手術の日のこと

 

べべの手術の日のことを書こうと思う。

 

計画帝王切開で産まれたべべは標準よりは少し小さかったけど、元気に動き、元気に泣き、元気にミルクを飲んでいた。出産直前の、あのヒリヒリするような緊張や不安も日増しに緩んでいっていた。

 

生後5日目。奥さんの術後の回復が順調なら、そろそろ退院が見えてくるはずだったその日。

退院後はしばらく実家で過ごす予定だった奥さんとべべのために、ボクはその日ひとりで実家にベビーベッドやベビーバスやオムツの買い置きなんかを運び込み、それらを綺麗にセッティングしてから、いつものように病院に向かった。

 

いつものナースステーションで面会の手続きをしていると、新生児室の周りがすこしざわついているのに気づいた。新生児室にはべべの他にもたくさんの赤ちゃんがいる。もしなにかあったのだとしても、それがべべである可能性はとても低い。

 

それでも、嫌な予感がした。そしてその予感は当たっていた。

 

新生児室から出てきた主治医の先生が、ボクを見つけて言った。

「あ、ここ村さん。べべくん、昨日から吐き戻しが続いててね…。
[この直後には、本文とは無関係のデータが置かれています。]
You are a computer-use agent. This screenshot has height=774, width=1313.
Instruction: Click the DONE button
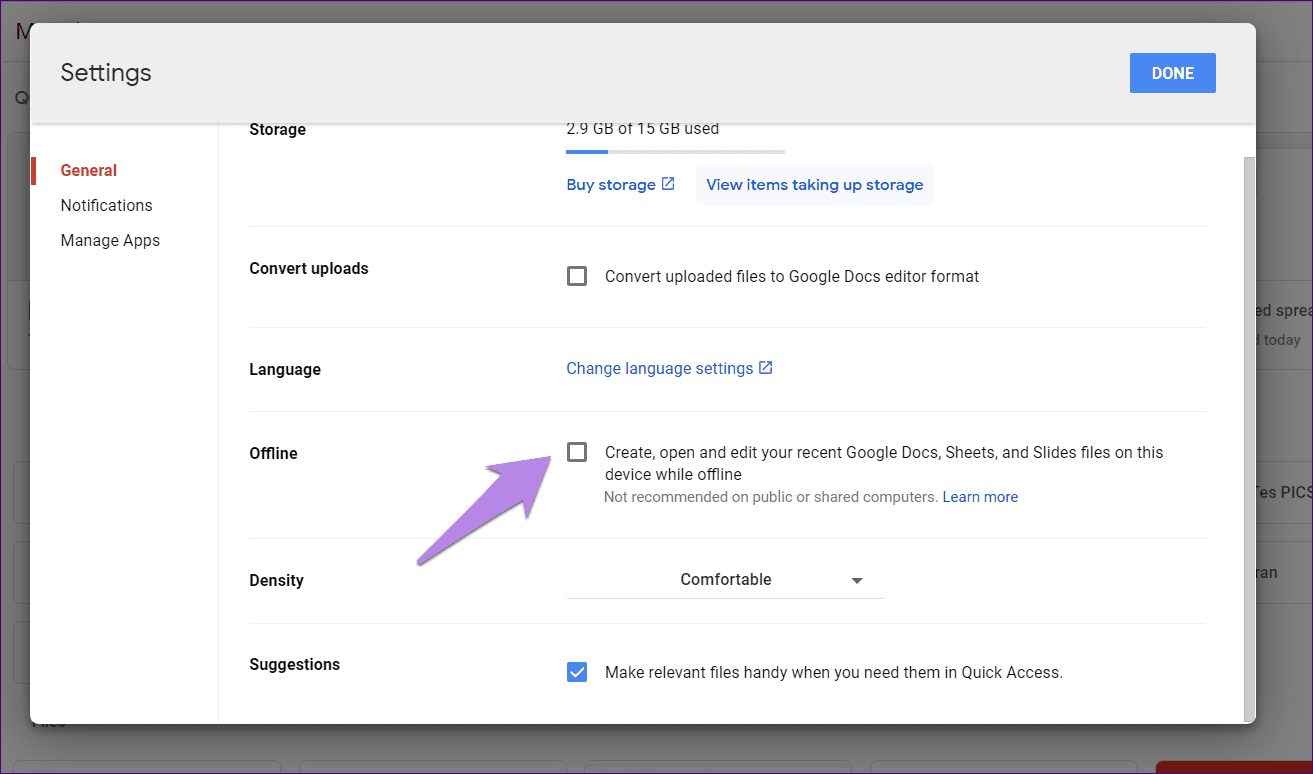(1172, 72)
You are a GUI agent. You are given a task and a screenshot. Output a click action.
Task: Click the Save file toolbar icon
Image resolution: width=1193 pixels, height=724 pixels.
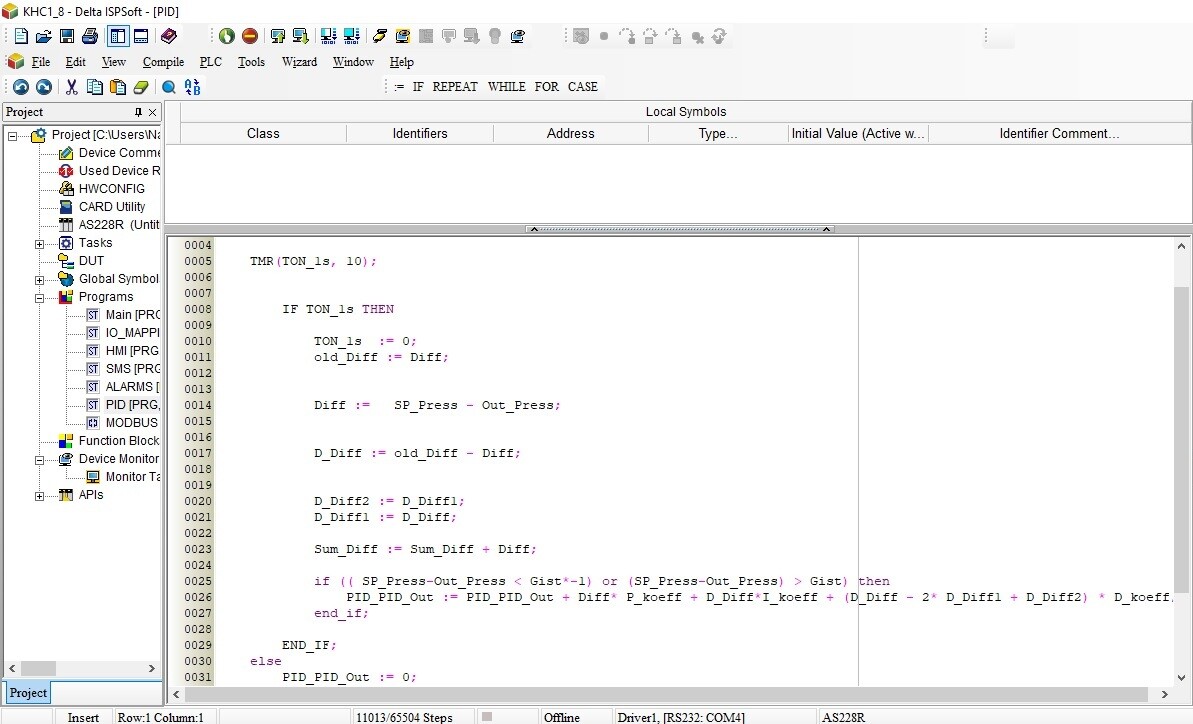point(66,36)
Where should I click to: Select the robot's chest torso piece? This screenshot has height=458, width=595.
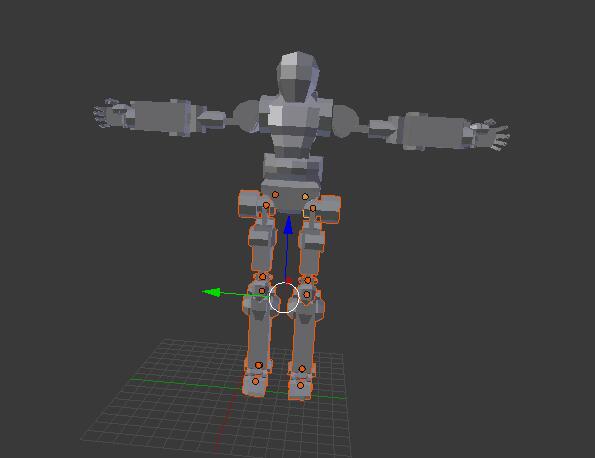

今、小児科の先生にも診てもらっているところなんですよ」

 

あぁ、やっぱりべべなのか。

 

再び訪れた不安、緊張。病室には奥さんがいた。

 

昨夜は飲んだミルクを全部吐いてしまったこと。今日になってからはぜんぜん飲んでいないこと。新生児にはよくあることだからと様子を見ていたけど、なじみの助産師さん(ココの異変にも気づいたくれた人だ)がやっぱりおかしいと先生を呼んでくれたこと。

 

奥さんから話を聞いて、何が悪かったんだろう、ボクの抱っこの仕方が悪かったのだろうか、ミルクの飲ませ方が悪かったのだろうかなんて考えていた。奥さんもきっと、そんなことを考えているだろうと思った。

 

助産師さんが病室にべべを連れてきてくれた。べべはちゃんと目を開けていたけど、泣くこともぐずることもなく、ただ元気がなかった。小児科の先生の説明では、一時的な症状かもしれないが、大きな腸の病気があるのかもしれない。その場合はすぐにでも手術が必要だが、手術するとなると近くの大学病院に搬送する必要がある。このまま様子をみるか、今すぐ大学病院で精密検査をうけるか…迷うボクより先に奥さんが「すぐに検査してやってください!」と訴え、先生もそれに賛成した。

 

搬送の準備をする間、別の小児科の先生がべべの鼻にチューブを入れる処置をすることになった。

 

「チューブを入れる前に、写真を撮っておかれたほうがいいんじゃないですか?」

 

その先生の言うことが理解できなくて戸惑っていると、

 

「ほら、あの、チューブ入れちゃうとお顔が変わっちゃうから。」

 

親切なのか、心無い言葉なのかよくわからなくてただ、大丈夫です、とだけ言った。嫌なやり取りだなと思った。